# Исходный текст
-----
Учение об «узнавании» в школе пратьябхиджня и платоновский анамнесис

Материал из Шайвавики
Перейти к: навигация, поиск
Пахомов, Сергей Владимирович

Учение об «узнавании» в школе пратьябхиджня и платоновский анамнесис.



Введение. Название нашей работы подразумевает проведение сравнительного анализа основных понятий двух философских школ. Эти школы исторически не были взаимосвязаны и никак не повлияли друг на друга. Сразу же оговоримся, что, поскольку термин «пратьябхиджня» обозначает как конкретную традицию, так и рассматриваемое понятие («узнавание»), то мы в целях их различения будем использовать, как правило, слово «рекогниция», или «узнавание», в тех случаях, когда речь идёт о понятии, и термин «пратьябхиджня», или «кашмирский шиваизм», если имеется в виду сама традиция.

Мы будем проводить выявление сходств между традициями, опираясь на шесть точек соотнесения.

1. Центральное место. В обеих традициях – платонизме и пратьябхиджне – рассматриваемые понятия являются важнейшими, центральными, а в пратьябхиджне, вдобавок ко всему, само название традиции этим понятием определено. Этот «централизм» обусловлен, по всей видимости, сотериологическими задачами двух традиций.
-----
# Представленные данные
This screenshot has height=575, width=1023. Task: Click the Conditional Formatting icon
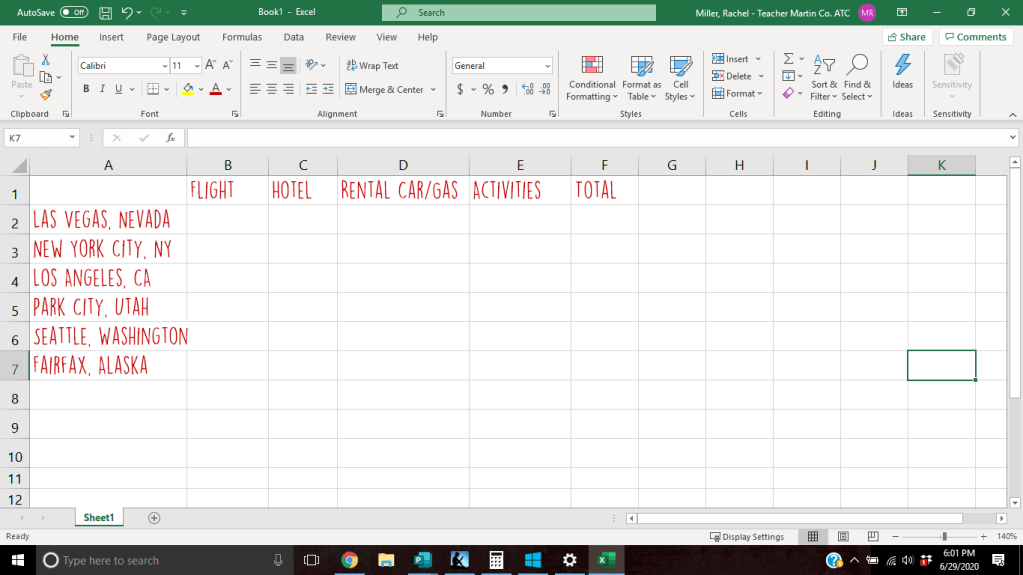coord(592,66)
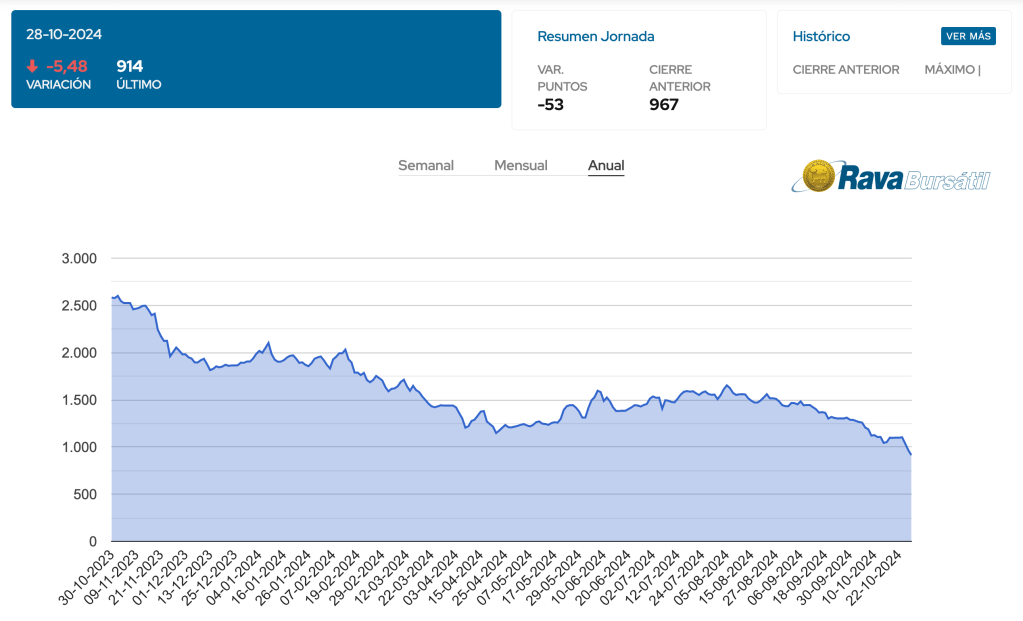The width and height of the screenshot is (1023, 621).
Task: Click the MÁXIMO column header in Histórico
Action: [x=952, y=70]
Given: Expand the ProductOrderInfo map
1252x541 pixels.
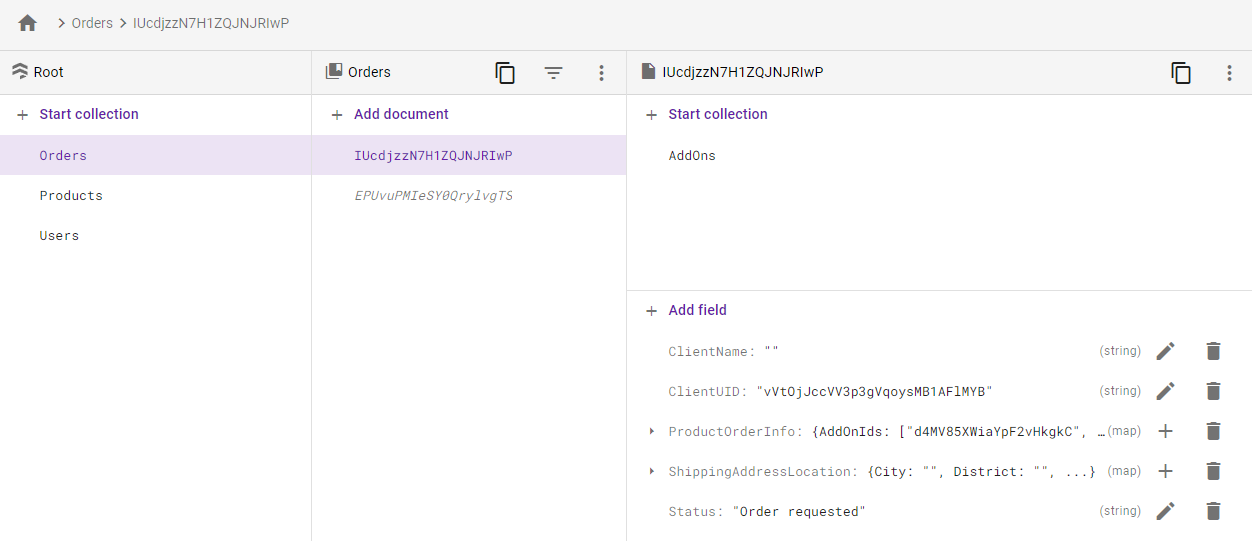Looking at the screenshot, I should pyautogui.click(x=652, y=431).
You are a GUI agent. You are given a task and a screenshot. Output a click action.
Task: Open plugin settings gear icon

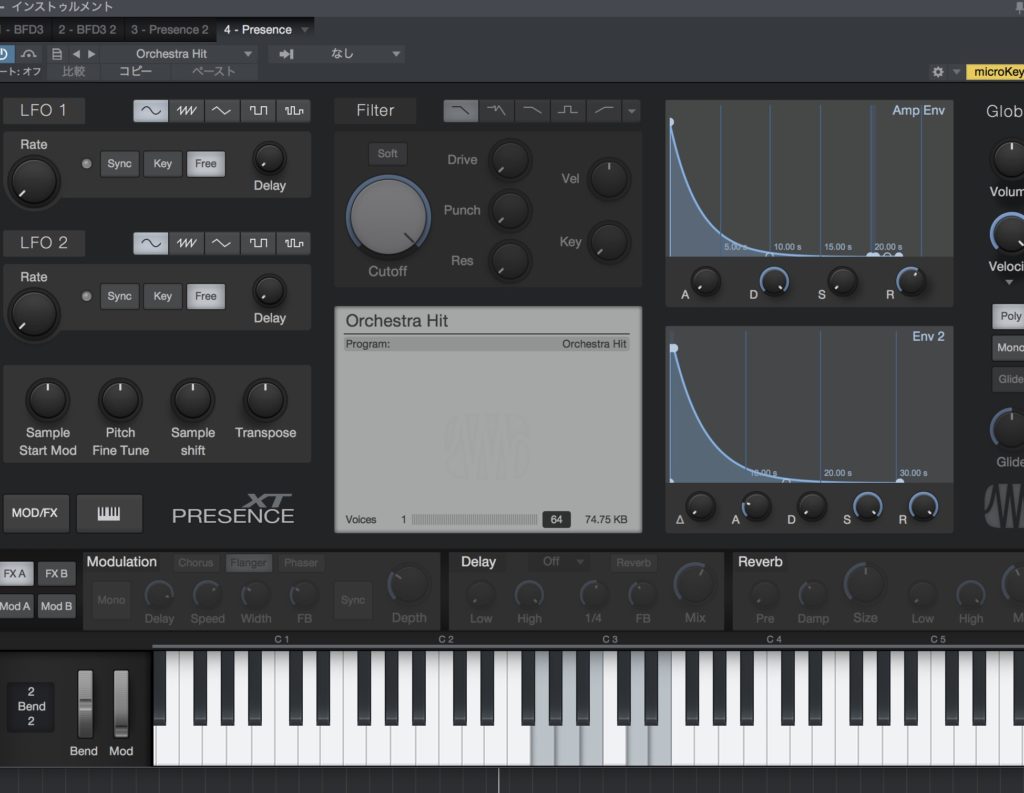937,72
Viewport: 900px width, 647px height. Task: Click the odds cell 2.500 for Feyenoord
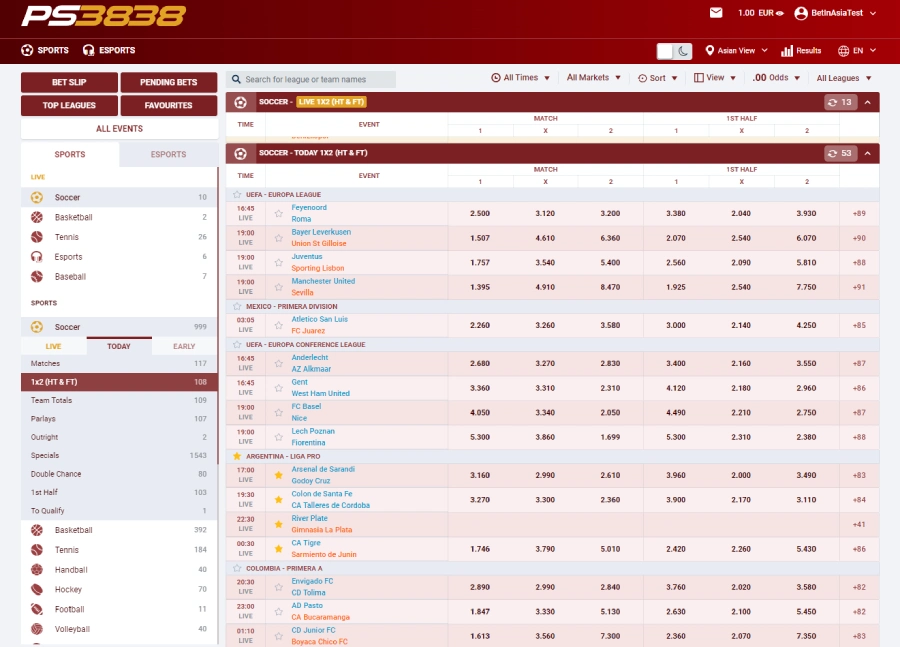pyautogui.click(x=478, y=213)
-----
Согласуются ли с текстом об узнавании в пратьябхиджне и анамнесисе утверждения ниже? Для каждого ответьте «да» или «нет» и дословно приведите решающие слова текста.
1. Две рассматриваемые философские школы исторически были взаимосвязаны.
2. Сходства между традициями выявляются по шести точкам соотнесения.
3. В пратьябхиджне само название традиции определено рассматриваемым понятием.

1. Нет: «Эти школы исторически не были взаимосвязаны и никак не повлияли друг на друга».
2. Да: «опираясь на шесть точек соотнесения».
3. Да: «в пратьябхиджне, вдобавок ко всему, само название традиции этим понятием определено».